Maizy giggled and took LaDawn’s hand, holding it up to the light as LaDawn drew her away. “You have pretty nails. I like glitter, but Daddy says it makes too much of a mess, and it’s hard to clean up.”

“Well, maybe someday, if we can get your daddy’s permission, we’ll have a girls’ day. You and me, Dixie, Miss Em, Miss Catherine and Marybell, too, and we’ll paint up your nails with some glitter, okay?”

Maizy, entranced by the offer, strolled off with LaDawn, leaving the three of them standing in the corner.

Dixie latched on to Em’s arm while still smiling at Jax. “Can I get you to give me a hand with a couple of things in the kitchen? I need some cookin’ advice,” Dixie prodded with the girlfriend signal in her eyes. The one that said “quit makin’ an ass of yourself, Emmaline Amos.”

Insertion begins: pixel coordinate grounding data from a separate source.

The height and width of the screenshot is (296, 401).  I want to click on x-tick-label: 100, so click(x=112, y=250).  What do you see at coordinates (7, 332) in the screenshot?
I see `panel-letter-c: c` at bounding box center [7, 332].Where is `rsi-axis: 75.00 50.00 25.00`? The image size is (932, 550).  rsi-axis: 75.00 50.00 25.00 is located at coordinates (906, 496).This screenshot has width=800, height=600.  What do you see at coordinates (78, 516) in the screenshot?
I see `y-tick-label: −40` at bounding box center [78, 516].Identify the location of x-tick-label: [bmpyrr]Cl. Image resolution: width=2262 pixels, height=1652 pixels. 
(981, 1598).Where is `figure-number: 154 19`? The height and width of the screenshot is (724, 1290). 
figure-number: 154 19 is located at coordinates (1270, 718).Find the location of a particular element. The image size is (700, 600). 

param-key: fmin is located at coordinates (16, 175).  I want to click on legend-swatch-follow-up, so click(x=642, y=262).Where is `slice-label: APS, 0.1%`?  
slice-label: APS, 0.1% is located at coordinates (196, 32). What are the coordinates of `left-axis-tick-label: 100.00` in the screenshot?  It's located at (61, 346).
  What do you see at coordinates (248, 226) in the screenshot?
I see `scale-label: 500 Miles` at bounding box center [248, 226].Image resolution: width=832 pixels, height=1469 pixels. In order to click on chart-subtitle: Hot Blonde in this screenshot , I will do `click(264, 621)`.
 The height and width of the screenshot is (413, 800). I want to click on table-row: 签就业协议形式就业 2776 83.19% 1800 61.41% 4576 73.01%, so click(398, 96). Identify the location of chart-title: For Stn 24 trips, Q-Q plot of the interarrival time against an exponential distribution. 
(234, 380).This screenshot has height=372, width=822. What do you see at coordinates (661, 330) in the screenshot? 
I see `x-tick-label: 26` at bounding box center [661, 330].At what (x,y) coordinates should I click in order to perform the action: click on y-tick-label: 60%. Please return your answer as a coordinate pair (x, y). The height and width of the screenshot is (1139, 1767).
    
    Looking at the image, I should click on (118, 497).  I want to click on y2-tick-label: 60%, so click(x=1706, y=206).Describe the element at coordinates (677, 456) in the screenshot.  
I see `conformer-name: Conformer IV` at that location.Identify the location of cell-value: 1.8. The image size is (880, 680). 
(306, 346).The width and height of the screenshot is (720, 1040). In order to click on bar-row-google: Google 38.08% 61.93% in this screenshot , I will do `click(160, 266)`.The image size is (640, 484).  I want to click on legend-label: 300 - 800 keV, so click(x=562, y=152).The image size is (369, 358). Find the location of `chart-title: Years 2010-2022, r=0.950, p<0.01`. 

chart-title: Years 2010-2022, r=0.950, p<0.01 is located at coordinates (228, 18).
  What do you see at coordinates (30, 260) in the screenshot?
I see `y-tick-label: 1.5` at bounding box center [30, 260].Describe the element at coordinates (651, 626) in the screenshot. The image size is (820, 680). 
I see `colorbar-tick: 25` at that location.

Jax’s smile was amused. “Excuse me, ladies. I’m gonna go dig up some of those cocktail shrimp. Em? It was nice talking to you.” He tipped an imaginary hat with a smile and sauntered off toward the buffet table Sanjeev had arranged.

The words nice talking to you, as though they’d just chatted weather and the stock market, penetrated her devil-may-care lover-in-the-afternoon attitude. Slow and lazy, her blatant question began to seep in.

The second Em watched Jax’s broad back retreat out of earshot, Dixie pulled her toward the kitchen. “I don’t want to pry—”

Em winced. “But you will.”

Dixie’s eyes flashed bright, her eyes so wide her eyelashes touched her eyebrows. “Yes. Yes, I will. When the whole room hears my best friend ask a man if he wants to have sex with her, I’m pryin’.”

Her bravado’s bubble burst, splattering her shame all over Dixie’s beautiful chrome-and-granite kitchen. “Everyone heard?”

“Okay, not everyone. Just me, and Marybell, who’s now over there hidin’ in a huddle like some cornered animal at the pound. I’m worried—about her and about your flappy lips.”

Em’s eyes scanned the room, looking for Marybell’s trademark spikes of hair. She was leaning against the side of the impossibly beautiful hutch Landon had made specifically to hold his mother’s china—almost as if she hoped to melt into it and disappear. She held a wineglass of burgundy liquid in front of her face and a plate of toast points and cheese in the other.

Marybell wasn’t prone to large crowds of Plum Orchardians. They judged her like they judged no other because of her outrageous makeup and choice of hairstyles, but she dealt, and she did it often in light of her friendship with Dixie and Caine.

In the midst of her misery, it struck Em odd that Marybell, far less chatty than the rest of them, was exceptionally quiet lately. Her heart tightened. Something was wrong, and she’d been so wrapped up in her dirty thoughts, she’d overlooked her friend.

Em began to pull away from Dixie, forgetting she was due a lecture on what not to say at a dinner party.

Forgetting her erratic behavior, she shrugged Dixie off and made her way toward her friend.

Tugging on Marybell’s arm, she gave her a nudge with her shoulder. “What’re you doin’ over here hidin’ like you’re trying to become one with the furniture?”